> **EXTRACTED ENTRIES**

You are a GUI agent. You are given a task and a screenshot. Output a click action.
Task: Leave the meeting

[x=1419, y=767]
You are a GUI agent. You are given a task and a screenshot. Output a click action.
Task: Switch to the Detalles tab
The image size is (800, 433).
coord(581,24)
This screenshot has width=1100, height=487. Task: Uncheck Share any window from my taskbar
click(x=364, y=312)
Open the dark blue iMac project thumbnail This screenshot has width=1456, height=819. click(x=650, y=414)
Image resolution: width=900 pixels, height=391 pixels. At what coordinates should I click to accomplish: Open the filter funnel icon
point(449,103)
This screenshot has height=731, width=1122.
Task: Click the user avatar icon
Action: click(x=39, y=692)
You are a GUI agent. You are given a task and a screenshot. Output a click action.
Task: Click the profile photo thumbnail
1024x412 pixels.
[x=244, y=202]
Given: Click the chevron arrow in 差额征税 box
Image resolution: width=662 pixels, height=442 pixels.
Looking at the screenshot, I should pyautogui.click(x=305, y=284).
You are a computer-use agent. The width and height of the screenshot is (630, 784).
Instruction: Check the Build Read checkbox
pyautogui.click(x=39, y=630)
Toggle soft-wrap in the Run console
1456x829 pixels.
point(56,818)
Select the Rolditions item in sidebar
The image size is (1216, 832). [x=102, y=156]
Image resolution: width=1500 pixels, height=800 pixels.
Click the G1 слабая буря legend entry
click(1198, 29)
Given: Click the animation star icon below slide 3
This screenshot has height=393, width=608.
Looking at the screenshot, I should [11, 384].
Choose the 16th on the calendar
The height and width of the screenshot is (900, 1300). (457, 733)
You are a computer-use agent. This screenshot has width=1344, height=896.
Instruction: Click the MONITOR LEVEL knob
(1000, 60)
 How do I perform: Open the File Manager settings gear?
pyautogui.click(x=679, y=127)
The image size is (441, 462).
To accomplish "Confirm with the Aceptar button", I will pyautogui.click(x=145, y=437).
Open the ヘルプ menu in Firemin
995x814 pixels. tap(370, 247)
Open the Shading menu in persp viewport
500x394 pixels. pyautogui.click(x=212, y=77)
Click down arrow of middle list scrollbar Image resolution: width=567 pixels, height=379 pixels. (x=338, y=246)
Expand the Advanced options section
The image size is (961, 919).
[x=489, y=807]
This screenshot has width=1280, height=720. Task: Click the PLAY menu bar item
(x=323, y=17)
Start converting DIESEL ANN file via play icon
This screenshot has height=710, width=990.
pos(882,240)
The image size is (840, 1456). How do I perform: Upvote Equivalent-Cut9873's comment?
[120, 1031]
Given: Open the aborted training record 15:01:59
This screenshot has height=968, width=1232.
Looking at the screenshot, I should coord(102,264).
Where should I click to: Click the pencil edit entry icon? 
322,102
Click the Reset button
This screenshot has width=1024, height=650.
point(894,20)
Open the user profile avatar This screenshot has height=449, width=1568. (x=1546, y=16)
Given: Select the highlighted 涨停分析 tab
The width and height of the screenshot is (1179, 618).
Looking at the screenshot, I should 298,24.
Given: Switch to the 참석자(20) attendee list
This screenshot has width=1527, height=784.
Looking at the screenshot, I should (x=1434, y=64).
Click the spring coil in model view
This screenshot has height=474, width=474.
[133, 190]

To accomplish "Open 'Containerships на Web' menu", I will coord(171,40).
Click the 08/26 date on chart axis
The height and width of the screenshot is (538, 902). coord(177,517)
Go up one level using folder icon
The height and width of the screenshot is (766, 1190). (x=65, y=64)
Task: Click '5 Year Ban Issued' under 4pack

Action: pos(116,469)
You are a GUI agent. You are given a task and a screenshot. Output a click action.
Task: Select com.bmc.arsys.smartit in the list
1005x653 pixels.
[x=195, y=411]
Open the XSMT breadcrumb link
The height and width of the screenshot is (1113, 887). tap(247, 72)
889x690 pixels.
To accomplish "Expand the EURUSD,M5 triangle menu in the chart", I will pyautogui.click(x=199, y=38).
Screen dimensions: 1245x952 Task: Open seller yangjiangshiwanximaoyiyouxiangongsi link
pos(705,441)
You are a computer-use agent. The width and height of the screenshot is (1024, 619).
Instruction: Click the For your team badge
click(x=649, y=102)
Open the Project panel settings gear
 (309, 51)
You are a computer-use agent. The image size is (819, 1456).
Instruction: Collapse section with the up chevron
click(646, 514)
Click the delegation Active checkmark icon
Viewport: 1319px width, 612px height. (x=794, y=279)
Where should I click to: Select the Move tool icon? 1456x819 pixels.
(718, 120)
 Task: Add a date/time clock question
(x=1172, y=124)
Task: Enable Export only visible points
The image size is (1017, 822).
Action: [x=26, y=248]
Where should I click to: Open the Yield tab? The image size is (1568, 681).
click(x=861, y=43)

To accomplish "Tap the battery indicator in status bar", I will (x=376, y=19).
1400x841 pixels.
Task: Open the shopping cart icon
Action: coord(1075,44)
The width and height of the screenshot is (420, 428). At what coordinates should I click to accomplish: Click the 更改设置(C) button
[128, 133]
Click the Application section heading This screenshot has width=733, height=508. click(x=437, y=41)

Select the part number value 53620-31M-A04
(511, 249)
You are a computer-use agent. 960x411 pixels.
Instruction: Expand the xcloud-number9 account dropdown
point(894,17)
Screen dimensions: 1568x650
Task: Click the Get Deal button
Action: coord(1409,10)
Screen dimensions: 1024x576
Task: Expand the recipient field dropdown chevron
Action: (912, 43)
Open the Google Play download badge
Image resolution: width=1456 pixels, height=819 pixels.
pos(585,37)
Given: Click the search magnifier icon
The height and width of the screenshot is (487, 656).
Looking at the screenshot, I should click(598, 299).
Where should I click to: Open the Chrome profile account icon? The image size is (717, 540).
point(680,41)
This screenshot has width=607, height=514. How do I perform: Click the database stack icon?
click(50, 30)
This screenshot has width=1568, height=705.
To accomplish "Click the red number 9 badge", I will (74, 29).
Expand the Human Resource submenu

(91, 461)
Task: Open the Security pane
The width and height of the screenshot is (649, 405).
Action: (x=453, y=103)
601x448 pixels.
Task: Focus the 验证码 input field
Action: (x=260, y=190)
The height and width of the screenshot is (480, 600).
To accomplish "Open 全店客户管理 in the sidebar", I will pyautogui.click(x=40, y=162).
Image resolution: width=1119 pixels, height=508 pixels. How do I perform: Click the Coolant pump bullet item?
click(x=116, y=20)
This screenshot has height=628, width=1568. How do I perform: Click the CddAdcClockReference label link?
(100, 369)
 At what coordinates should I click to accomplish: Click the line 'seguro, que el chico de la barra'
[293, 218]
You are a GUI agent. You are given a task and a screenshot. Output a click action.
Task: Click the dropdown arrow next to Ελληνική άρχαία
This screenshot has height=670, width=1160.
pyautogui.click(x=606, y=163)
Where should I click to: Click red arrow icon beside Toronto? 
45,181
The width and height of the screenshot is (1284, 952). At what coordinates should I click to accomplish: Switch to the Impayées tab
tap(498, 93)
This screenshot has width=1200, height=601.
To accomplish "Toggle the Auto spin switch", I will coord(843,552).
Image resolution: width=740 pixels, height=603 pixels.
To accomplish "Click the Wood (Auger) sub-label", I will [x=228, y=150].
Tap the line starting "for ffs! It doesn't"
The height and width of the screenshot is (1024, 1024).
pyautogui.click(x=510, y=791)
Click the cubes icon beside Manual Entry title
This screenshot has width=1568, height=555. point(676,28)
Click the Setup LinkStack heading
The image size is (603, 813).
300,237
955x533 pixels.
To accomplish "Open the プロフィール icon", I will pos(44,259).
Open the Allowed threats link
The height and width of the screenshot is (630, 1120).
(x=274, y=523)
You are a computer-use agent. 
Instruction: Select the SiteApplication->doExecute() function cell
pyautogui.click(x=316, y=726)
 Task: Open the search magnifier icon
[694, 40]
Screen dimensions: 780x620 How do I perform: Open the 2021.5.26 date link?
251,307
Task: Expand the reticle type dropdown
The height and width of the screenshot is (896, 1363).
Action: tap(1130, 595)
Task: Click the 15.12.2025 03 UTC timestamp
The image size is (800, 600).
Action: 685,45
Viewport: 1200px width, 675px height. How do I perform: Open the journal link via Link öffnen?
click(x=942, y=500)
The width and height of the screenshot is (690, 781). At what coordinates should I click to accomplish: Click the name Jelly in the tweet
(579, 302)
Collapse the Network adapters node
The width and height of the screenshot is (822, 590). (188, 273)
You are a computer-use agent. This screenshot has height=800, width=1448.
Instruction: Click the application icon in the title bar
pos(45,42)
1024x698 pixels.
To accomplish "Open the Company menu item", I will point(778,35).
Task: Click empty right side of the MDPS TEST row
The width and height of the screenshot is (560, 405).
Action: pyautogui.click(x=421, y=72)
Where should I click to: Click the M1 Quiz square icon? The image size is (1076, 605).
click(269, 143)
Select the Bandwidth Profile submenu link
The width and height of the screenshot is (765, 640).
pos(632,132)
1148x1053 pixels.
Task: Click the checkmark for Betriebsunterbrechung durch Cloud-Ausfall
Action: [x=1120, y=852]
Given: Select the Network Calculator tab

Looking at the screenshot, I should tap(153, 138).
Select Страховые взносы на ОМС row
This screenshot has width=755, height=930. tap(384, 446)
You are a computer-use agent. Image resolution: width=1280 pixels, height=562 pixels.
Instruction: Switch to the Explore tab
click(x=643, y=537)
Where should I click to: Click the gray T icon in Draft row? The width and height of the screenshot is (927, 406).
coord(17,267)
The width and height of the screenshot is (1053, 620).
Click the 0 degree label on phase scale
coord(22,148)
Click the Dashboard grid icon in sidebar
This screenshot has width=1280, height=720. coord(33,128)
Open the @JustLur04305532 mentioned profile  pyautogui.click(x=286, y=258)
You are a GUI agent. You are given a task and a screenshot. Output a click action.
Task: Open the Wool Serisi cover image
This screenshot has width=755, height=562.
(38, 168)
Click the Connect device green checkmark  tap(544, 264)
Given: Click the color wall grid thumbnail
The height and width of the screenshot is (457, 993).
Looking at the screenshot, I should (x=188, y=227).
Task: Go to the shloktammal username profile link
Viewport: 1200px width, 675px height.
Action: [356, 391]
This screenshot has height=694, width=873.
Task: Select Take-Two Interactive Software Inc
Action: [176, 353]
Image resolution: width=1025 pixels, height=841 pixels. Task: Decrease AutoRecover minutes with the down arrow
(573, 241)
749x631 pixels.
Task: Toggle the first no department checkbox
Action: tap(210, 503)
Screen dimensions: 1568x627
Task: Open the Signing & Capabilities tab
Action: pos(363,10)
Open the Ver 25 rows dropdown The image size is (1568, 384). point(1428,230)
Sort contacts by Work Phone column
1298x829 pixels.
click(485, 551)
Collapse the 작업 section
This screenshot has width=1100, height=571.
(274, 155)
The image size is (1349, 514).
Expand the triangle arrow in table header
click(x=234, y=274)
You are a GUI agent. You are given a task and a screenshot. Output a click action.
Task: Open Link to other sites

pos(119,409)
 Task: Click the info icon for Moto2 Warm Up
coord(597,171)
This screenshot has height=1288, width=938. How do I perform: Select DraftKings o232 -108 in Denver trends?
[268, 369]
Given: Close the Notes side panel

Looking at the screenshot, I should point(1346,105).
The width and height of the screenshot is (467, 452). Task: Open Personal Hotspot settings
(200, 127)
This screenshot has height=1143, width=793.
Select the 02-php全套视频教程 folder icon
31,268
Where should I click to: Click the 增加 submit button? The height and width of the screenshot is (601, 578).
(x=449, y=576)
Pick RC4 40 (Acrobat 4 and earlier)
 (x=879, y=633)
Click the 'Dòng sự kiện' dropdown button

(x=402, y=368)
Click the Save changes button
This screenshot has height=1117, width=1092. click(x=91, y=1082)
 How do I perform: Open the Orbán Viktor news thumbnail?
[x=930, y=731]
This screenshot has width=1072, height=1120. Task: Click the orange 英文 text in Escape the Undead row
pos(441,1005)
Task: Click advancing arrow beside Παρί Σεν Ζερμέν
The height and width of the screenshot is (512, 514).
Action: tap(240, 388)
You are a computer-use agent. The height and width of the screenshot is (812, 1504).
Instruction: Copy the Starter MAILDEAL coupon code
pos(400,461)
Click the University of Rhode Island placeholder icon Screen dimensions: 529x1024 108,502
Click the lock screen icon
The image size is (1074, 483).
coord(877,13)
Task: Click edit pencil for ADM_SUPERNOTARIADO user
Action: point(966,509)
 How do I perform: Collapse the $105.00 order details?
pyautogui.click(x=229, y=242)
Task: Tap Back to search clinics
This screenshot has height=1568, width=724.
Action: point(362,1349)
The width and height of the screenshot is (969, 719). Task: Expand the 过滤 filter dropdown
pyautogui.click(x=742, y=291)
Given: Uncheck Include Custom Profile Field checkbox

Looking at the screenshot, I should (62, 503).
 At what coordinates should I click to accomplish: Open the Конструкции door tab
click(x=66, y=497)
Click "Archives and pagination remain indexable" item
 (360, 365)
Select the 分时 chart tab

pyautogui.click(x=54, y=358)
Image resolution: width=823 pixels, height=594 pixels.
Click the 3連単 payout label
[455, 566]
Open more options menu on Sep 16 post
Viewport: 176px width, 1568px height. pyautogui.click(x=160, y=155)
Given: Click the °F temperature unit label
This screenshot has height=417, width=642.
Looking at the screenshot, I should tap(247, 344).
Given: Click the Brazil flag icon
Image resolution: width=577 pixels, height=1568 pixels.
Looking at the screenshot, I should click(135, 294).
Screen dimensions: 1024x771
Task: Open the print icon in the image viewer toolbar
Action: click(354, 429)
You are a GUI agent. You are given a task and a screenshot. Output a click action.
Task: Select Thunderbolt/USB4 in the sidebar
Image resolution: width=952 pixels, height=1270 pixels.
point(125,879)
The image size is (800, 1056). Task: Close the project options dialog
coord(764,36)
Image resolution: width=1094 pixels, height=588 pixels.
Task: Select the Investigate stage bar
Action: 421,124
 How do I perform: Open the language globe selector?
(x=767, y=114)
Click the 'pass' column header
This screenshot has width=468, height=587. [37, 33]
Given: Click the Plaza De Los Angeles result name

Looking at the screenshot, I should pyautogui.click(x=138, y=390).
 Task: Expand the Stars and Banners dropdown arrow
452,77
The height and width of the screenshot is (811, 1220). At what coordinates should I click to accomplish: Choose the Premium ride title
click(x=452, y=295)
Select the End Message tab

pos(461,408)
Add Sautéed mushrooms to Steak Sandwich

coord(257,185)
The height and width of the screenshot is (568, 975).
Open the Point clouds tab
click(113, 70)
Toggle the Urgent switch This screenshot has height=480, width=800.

> **EXERCISE AIM**
Each line from the one with "Click the 'pass' column header" through the last line of the material is to be retyped exactly, and no other line is.

> **RESPONSE AREA**
Click the 'pass' column header
This screenshot has width=468, height=587. [37, 33]
Given: Click the Plaza De Los Angeles result name

Looking at the screenshot, I should pyautogui.click(x=138, y=390).
 Task: Expand the Stars and Banners dropdown arrow
452,77
The height and width of the screenshot is (811, 1220). At what coordinates should I click to accomplish: Choose the Premium ride title
click(x=452, y=295)
Select the End Message tab

pos(461,408)
Add Sautéed mushrooms to Steak Sandwich

coord(257,185)
The height and width of the screenshot is (568, 975).
Open the Point clouds tab
click(113, 70)
Toggle the Urgent switch This screenshot has height=480, width=800.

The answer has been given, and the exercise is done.